**Instructions to follow**. Can you rescale everything from the start of the records down to the line containing "click(1599, 294)", both ends included, reproducing each line in full, requests too? Multiply every coordinate in the answers by 1.8 and round to whole numbers, with halves rounded up, leaving all other numbers as they are.

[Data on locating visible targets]
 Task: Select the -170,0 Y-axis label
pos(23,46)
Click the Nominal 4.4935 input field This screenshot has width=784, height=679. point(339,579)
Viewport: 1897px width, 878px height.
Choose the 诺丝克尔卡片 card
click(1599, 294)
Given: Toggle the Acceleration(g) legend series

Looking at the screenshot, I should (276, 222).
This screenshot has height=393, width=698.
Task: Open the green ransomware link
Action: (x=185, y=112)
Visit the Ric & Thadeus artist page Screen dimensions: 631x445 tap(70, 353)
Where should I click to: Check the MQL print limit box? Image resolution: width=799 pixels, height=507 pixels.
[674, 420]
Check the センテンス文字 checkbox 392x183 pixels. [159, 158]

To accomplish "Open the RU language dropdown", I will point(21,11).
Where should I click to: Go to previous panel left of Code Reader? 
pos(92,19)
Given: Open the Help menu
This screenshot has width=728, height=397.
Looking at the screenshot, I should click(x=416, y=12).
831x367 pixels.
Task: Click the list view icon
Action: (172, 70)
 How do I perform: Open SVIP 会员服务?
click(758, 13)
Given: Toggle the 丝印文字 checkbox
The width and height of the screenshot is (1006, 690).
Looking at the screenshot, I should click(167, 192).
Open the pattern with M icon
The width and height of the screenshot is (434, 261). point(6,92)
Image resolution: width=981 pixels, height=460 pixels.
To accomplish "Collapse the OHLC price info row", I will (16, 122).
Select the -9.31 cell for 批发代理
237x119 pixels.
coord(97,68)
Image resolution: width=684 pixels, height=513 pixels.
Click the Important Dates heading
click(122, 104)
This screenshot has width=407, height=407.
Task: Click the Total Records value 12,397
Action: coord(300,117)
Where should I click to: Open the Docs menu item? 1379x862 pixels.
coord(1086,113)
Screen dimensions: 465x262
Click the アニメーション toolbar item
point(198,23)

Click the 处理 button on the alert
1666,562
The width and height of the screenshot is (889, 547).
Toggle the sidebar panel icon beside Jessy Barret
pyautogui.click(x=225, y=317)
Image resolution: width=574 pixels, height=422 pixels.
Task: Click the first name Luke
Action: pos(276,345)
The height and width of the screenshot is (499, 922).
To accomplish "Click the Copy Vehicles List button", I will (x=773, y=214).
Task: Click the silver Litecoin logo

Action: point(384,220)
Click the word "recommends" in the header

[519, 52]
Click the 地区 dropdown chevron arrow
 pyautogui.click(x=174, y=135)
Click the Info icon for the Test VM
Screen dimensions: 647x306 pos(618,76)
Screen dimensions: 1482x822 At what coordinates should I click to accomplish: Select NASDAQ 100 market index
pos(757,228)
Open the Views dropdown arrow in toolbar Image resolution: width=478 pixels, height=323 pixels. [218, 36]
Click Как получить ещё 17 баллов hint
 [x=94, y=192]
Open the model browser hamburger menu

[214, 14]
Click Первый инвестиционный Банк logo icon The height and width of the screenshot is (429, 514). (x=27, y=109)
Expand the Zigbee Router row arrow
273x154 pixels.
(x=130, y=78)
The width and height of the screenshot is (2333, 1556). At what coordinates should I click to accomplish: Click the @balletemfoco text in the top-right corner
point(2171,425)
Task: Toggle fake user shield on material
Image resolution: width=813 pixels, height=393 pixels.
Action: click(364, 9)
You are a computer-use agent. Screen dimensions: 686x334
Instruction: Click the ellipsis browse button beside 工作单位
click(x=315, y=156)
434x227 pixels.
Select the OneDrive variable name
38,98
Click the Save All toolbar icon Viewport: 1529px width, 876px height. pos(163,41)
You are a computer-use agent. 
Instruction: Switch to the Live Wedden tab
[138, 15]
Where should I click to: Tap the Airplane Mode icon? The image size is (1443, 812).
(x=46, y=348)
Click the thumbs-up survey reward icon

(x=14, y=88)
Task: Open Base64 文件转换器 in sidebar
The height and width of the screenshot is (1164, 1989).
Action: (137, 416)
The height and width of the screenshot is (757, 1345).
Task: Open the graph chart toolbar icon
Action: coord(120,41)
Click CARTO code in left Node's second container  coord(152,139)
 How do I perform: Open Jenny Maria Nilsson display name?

**Task response**.
 Task: Select the -170,0 Y-axis label
pos(41,83)
Click the Nominal 4.4935 input field This screenshot has width=784, height=679. point(610,1042)
Viewport: 1897px width, 878px height.
Choose the 诺丝克尔卡片 card
click(2878, 529)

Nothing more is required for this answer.